Coagulopathy of massive transfusion

Coagulopathy of massive transfusion is unusual with transfusions less than 1 to 1.5 BVs, assuming the patient has a normal coagulation profile, platelet count, and platelet function initially.

1. Thrombocytopenia. Diffuse oozing and failure to form clots after massive transfusion may be precipitated in part by thrombocytopenia, which is typically due to the transfusion of platelet-poor blood products. However, clinically significant bleeding is unlikely with platelet counts above 50,000 cells/mm³. If the loss of one BV or more is expected, platelets should be transfused to maintain a count of 50,000 cells/mm³ or greater.

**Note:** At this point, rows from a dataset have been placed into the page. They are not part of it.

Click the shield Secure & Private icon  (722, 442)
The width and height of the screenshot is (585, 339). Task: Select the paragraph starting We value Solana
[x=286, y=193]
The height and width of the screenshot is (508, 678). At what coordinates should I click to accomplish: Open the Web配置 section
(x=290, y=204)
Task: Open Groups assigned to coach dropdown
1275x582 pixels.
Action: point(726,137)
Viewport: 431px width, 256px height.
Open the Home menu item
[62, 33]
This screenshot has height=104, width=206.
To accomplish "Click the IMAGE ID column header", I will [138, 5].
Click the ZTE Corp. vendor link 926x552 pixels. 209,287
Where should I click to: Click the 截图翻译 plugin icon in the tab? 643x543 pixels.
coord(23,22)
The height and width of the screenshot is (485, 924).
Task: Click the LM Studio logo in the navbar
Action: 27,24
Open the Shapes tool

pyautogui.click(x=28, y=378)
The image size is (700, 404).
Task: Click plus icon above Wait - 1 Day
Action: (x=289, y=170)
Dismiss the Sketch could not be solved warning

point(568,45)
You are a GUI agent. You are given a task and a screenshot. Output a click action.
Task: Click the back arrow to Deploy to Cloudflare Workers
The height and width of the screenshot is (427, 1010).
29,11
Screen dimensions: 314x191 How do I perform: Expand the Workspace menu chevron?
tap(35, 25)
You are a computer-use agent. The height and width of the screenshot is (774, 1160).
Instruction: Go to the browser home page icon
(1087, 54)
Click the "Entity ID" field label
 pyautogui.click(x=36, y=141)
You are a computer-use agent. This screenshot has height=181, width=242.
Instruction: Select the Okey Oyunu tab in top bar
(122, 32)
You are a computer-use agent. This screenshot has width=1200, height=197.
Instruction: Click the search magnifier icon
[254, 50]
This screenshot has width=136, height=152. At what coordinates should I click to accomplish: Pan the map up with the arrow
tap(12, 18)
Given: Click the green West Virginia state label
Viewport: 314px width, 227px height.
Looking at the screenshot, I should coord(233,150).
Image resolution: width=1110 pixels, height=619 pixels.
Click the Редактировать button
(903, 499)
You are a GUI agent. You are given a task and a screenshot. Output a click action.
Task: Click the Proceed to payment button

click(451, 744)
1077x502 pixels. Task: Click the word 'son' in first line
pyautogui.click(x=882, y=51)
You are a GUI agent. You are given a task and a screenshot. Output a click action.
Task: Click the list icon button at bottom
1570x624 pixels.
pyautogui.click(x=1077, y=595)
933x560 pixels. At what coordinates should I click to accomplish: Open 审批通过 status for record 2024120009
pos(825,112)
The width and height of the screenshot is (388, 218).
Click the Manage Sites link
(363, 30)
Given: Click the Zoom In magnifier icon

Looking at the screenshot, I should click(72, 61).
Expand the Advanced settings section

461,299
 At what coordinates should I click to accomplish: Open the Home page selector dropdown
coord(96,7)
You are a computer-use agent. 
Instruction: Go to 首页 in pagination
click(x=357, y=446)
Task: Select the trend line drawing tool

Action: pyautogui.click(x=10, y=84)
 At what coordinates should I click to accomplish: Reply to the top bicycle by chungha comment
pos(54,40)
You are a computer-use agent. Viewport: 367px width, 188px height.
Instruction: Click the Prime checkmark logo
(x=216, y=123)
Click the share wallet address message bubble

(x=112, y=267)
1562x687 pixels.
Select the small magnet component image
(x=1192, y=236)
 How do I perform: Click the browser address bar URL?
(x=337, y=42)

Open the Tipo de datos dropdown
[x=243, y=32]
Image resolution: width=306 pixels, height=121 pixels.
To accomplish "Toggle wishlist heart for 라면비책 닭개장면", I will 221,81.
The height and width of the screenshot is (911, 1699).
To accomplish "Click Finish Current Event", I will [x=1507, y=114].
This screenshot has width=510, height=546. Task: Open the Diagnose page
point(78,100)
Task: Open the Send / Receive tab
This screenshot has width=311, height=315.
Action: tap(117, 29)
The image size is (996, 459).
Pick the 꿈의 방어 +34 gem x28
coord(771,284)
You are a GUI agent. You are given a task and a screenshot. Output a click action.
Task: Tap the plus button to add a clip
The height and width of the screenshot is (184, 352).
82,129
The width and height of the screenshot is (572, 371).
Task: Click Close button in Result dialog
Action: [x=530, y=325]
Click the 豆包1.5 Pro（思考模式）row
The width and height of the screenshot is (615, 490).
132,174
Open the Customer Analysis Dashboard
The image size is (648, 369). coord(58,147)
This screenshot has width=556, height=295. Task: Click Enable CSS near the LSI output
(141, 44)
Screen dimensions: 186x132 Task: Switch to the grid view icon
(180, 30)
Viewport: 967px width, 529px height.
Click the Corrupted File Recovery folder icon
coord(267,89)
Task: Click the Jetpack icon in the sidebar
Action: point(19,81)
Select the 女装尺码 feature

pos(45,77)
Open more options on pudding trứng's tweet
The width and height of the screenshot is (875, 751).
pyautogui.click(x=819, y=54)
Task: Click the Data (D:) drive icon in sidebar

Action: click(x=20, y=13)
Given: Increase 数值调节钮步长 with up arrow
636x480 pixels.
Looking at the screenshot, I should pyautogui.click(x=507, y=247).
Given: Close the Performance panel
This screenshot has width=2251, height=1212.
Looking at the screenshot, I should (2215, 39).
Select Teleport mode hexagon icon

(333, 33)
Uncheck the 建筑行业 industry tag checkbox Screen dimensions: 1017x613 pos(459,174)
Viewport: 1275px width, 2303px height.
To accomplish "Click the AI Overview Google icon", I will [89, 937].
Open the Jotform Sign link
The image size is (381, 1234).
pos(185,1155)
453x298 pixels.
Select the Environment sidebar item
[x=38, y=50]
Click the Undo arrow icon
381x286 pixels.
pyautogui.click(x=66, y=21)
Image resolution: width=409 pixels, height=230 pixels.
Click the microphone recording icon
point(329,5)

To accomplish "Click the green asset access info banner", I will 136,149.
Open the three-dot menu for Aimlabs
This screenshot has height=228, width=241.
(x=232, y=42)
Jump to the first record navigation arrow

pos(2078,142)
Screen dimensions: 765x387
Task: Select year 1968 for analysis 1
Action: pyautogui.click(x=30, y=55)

2. Coagulation factor deficiencies. The normal human body has tremendous reserves of clotting factors. In addition, the patient receives small amounts of the most stable clotting factors in the plasma of each unit of red cells. Bleeding from factor deficiency in the face of massive transfusion is therefore typically due to decreased levels of fibrinogen and labile factors with shorter storage half-lives (especially factors V, VIII, or IX). Bleeding from hypofibrinogenemia is unusual unless the fibrinogen level is below 75 mg/dL. In some patients, factor VIII levels increase with massive transfusion because of increased release from endothelial cells. Additional labile clotting factors are best repleted in the form of FFP. Six units of platelets contain coagulation factor levels equivalent to 1 unit of FFP. Cryoprecipitate may also provide a source of concentrated fibrinogen for the patient who cannot tolerate FFP owing to volume overload.